Patersonia lanata, commonly known as woolly patersonia, is a species of flowering plant in the family Iridaceae and is endemic to the south of Western Australia. It is a tufted perennial herb with sword-shaped leaves and blue-violet flowers.

== Description ==
Patersonia lanata is a tufted perennial herb with sword-shaped leaves 150–400 mm long, 2–7 mm wide and is glabrous apart from woolly hairs near the edges of the leaf base. The flowering scape is 120–400 mm long and the sheaths enclosing the flowers are triangular, 25–32 mm long and dark brown. The petal-like sepals are bluish violet, broadly elliptic, 20–30 mm long and 18–27 mm wide and the stamens filaments are 4–5 mm long joined for most of their length. Flowering occurs from July to November and the fruit is an oval capsule about 20 mm long containing wrinkled seeds about 2.5 mm long.

== Taxonomy ==
Patersonia lanata was first formally described in 1810 by Robert Brown in his Prodromus Florae Novae Hollandiae et Insulae Van Diemen. The specific epithet (lanata) means "woolly", referring to the edges of the leaves, the scape, bracts and ovary.

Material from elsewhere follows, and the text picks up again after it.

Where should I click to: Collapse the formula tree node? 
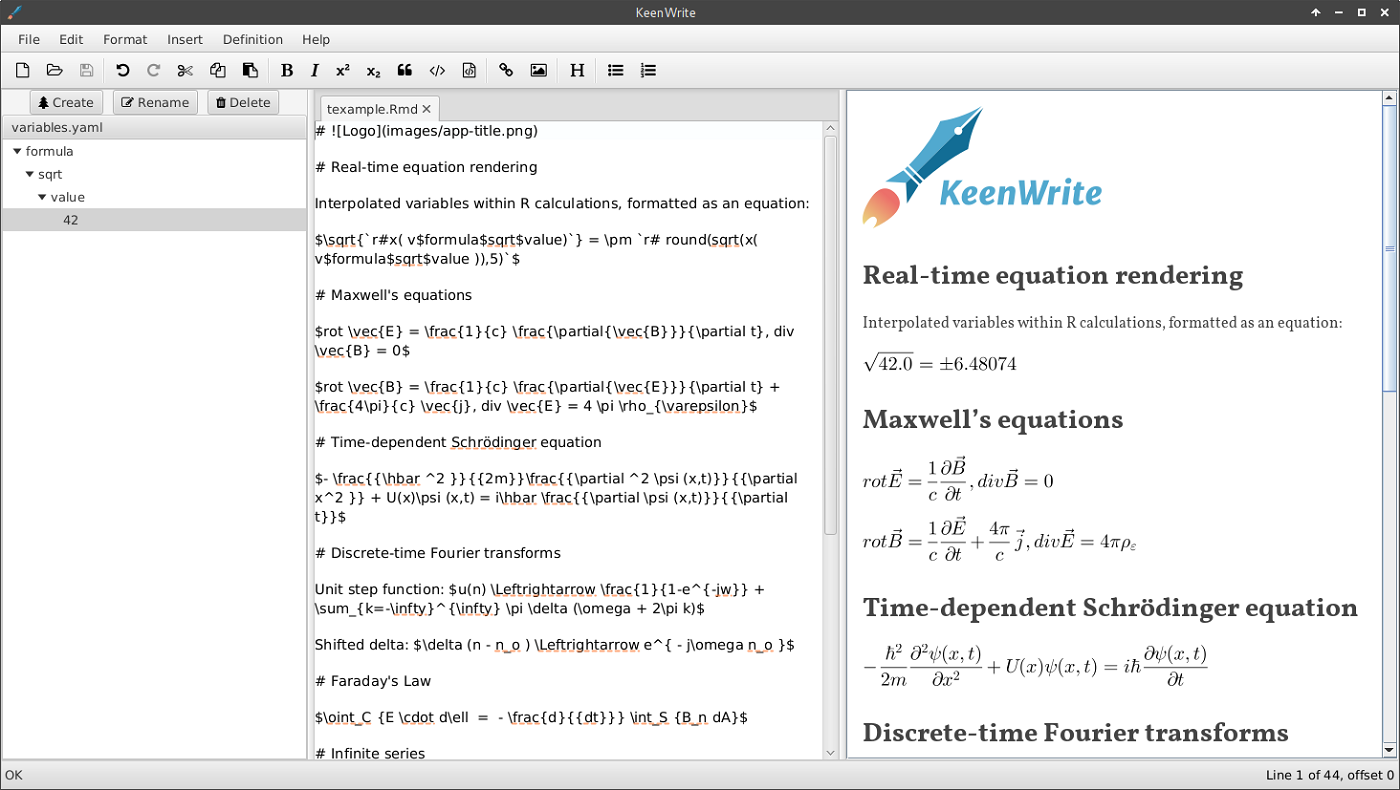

In 1986, David Alan Cooke described two forms of Patersonia lanata and the names are accepted by the Australian Plant Census:
- Patersonia lanata f. calvata D.A.Cooke has glabrous leaf margins and a more or less glabrous scape;
- Patersonia lanata R.Br. f. lanata D.A.Cooke has leaf margins that have woolly brown hairs near the base and a woolly-brown scape.

==Distribution and habitat==
Woolly patersonia grows in heath on the coastal plain of southern Western Australia between Two Peoples Bay and Israelite Bay in the Esperance Plains, Jarrah Forest and Mallee biogeographic regions. Both forms occur in the same range, but f. calvata is less common.